Evidentemente il team Surreal - a capo de progetto This is Vegas – avendo fatto 2+2 ha ben pensato di progettare un titolo che fosse una via di mezzo tra Grand Theft Auto (un open world liberamente esplorabile e interattivo) e Ocean's Thirteen (una commedia scintillante e agrodolce sul tema della malavita).
Spendi e spandi
Breston Boyer è un grosso investitore, colpevole di voler trasformare Las Vegas in un bellissimo e pulito harem per famiglie. Tolti i bordelli e i giochi d'azzardo, la città potrebbe diventare un orribile cumulo di noia, buontemponi e moralisti. Già questo come movente basta per far scatenare l'ira della quattro bande che controllano la città, ciascuna delle quali segue un preciso codice di approvvigionamento. Nei panni del protagonista (per il momento non si conoscono i dettagli sul suo passato) verremo catapultati nel bel mezzo dell'azione, e il nostro obbiettivo primario sarà quello di diventare i padroni assoluti della city. Per riuscirci ci inseriremo in qualsiasi ambiente dalla malavita organizzata, fino a intraprendere importanti rapporti di amicizia con i VIP - interessati non solo alla notorietà ma sempre e solo al profitto. Il gioco permetterà una considerevole libertà d'azione, sebbene le missioni si concentreranno sui tavoli da gioco in lussuosi Casinò: potrete giocare a Poker, Black Jack e sfidare la fortuna con le Slot Machine; e qualora le vincite non siano di vostro gradimento, se avrete fegato potrete barare stando pero' attenti all'aumentare del livello di guardia dei croupier seduti al vostro tavolo.

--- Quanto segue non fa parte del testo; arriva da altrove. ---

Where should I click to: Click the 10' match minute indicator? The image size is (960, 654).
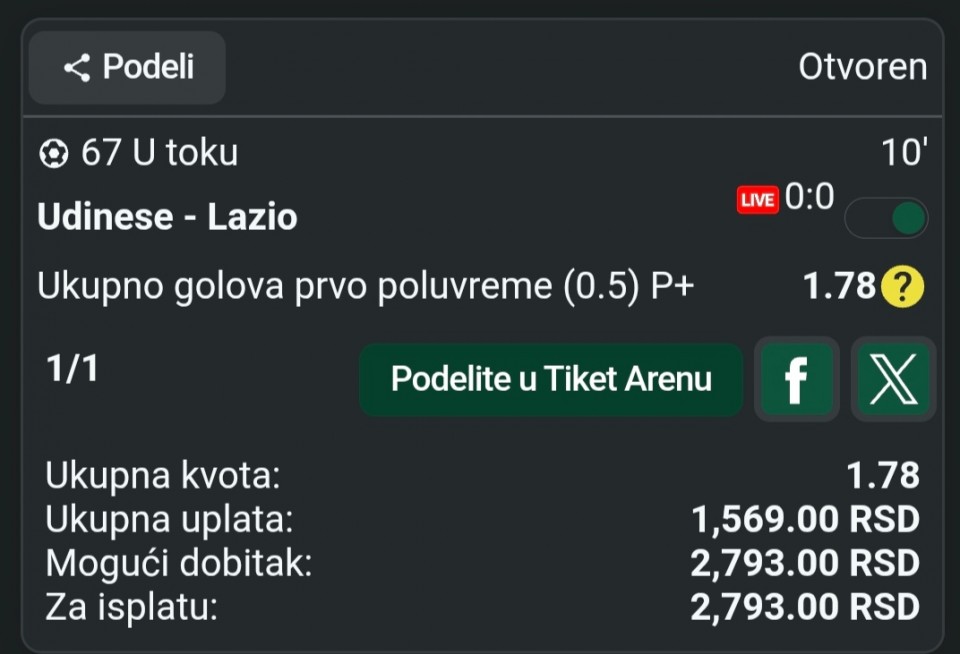click(904, 153)
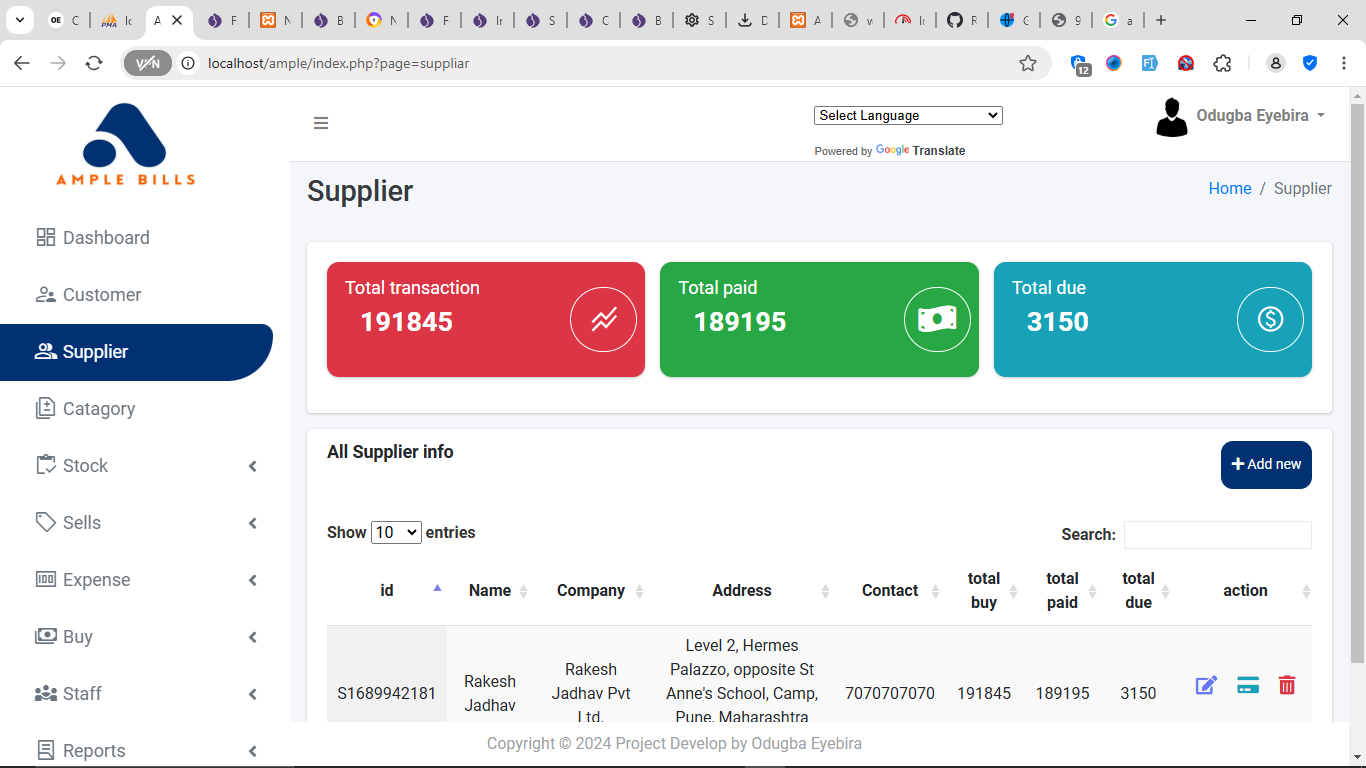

Gran parte della vera Las Vegas è stata riprodotta con dovizia di particolari e alcuni edifici storici come il “Luxus” e il “Circus Circus”, nonostante vengano chiamati con nomi fittizi, sono facilmente riconoscibili. Graficamente il titolo dimostra pienamente il suo potenziale, specie negli ambienti al chiuso dove ogni singolo oggetto di scena serve a disegnare la giusta atmosfera. Non è forse il massimo della definizione, ma precisi effetti particellari ne sfumeranno i lievi difetti scenografici. Per quanto poco originale possa sembrare, il titolo Midway di discosta leggermente dalla concorrenza, in quanto gioco nel gioco. Una colonna sonora dirompente e animazioni perfettamente legate fra di loro chiudono se non altro l'ottima cornice.
TrasgreDIRE
This is Vegas promette in sostanza tanta varietà e divertimento, che potrà essere consumato nei tavoli da gioco, all'aperto guidando automobili da milioni di dollari, facendo a scazzottate con i boss o partecipando a veri e propri party organizzati, con tanto di alcool, musica e donne semi nude. Il gioco, avaro di situazioni “politically correct”, potrebbe così rivelarsi una piacevole alternativa al caos delirante e distruttivo di classici come GTA e Saints Row.
Inizialmente previsto per la fine del 2008, sarà disponibile non prima del 2009 su Pc, Xbox 360 e PlayStation 3. Le premesse per un ottimo titolo ci sono tutte.